Breach Notification Under HITECH HIPAA Omnibus Rule: OCR Guidance and Requirements
If you create, receive, maintain, or transmit protected health information, the HITECH HIPAA Omnibus Rule defines how to recognize and report a breach. This guide explains OCR expectations so you can act quickly, meet each notification timeframe, and reduce enforcement risk.
Breach Definition and Presumption
What counts as a breach
A breach is an acquisition, access, use, or impermissible disclosure of unsecured protected health information (PHI) that violates the HIPAA Privacy Rule. Under the Omnibus Rule, there is a breach notification rebuttable presumption: any impermissible disclosure is presumed a breach unless you demonstrate, through a documented risk assessment, a low probability that PHI has been compromised.
Exceptions and safe harbor
- Unintentional access or use by a workforce member acting in good faith and within scope, with no further use or disclosure.
- Inadvertent disclosure between authorized persons at the same covered entity or business associate, without further impermissible disclosure.
- Good-faith belief that the unauthorized recipient could not reasonably retain the information.
Breaches only involve unsecured PHI. If PHI is rendered unusable, unreadable, or indecipherable to unauthorized persons (for example, through strong encryption or proper destruction), it is not considered a breach of unsecured PHI.
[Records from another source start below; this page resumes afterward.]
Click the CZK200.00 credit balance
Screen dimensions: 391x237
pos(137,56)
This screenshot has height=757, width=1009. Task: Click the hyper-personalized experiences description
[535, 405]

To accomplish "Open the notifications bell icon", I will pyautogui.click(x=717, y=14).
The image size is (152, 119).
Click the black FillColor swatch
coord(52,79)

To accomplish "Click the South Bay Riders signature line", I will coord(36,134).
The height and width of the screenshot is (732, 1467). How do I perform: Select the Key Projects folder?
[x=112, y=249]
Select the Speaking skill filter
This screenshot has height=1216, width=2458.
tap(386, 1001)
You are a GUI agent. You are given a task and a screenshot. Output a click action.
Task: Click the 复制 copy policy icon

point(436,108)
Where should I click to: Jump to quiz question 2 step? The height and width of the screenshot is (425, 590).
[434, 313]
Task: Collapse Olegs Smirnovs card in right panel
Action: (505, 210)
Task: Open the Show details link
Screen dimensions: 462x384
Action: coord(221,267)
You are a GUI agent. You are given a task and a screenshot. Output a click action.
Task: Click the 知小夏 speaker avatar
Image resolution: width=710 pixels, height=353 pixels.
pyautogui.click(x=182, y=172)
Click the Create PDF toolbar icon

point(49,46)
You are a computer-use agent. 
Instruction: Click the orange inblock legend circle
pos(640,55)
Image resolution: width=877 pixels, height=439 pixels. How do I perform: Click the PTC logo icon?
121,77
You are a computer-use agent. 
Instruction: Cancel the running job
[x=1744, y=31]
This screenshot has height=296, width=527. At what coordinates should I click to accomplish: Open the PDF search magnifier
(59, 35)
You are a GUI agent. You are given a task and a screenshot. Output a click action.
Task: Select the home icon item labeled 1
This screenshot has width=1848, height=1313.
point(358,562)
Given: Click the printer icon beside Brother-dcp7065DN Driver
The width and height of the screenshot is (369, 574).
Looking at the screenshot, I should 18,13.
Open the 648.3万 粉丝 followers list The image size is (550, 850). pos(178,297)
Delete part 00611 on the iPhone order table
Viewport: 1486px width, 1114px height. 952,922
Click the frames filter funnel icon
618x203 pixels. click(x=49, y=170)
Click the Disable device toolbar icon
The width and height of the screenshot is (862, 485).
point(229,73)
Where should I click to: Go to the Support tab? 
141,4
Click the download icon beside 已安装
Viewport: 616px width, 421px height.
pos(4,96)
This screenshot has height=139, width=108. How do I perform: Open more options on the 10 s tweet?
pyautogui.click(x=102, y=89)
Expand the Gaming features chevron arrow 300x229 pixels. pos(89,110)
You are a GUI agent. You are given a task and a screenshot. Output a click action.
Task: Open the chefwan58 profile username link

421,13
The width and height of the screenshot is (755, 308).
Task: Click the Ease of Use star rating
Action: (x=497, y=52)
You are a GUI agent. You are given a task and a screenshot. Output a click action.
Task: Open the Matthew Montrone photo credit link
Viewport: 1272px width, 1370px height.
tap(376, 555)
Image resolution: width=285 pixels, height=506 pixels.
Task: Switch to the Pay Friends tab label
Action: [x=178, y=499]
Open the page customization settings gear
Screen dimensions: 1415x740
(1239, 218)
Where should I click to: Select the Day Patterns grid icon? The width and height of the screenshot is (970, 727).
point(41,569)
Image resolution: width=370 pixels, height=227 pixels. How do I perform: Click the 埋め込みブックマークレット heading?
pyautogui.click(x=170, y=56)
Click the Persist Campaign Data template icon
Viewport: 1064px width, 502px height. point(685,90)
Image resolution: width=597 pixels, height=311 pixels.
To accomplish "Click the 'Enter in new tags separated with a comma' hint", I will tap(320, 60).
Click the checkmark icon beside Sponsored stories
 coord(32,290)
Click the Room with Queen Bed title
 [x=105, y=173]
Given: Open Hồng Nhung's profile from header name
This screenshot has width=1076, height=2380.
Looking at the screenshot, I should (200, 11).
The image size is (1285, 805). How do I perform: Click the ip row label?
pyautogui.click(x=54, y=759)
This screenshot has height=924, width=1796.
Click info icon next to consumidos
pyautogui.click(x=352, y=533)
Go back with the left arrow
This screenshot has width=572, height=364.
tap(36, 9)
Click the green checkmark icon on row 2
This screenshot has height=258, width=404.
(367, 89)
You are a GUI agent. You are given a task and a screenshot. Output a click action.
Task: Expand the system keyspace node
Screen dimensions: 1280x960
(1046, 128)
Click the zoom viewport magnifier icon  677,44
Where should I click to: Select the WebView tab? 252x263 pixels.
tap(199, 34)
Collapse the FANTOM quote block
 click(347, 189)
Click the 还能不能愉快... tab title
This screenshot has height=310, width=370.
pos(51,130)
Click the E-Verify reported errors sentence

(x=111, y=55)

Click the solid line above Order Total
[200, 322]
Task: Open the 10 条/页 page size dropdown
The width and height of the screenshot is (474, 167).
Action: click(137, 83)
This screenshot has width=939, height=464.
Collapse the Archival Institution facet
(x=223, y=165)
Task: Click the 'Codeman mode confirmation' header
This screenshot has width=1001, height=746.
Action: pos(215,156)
Conducting Risk Assessment
Required risk assessment factors
Your decision to notify must be based on the four risk assessment factors, evaluated and documented for each incident:
- Nature and extent of PHI involved, including identifiers and the likelihood of re-identification.
- The unauthorized person who used the PHI or to whom the disclosure was made.
- Whether the PHI was actually acquired or viewed.
- The extent to which the risk has been mitigated (for example, verified destruction or return, or written assurances).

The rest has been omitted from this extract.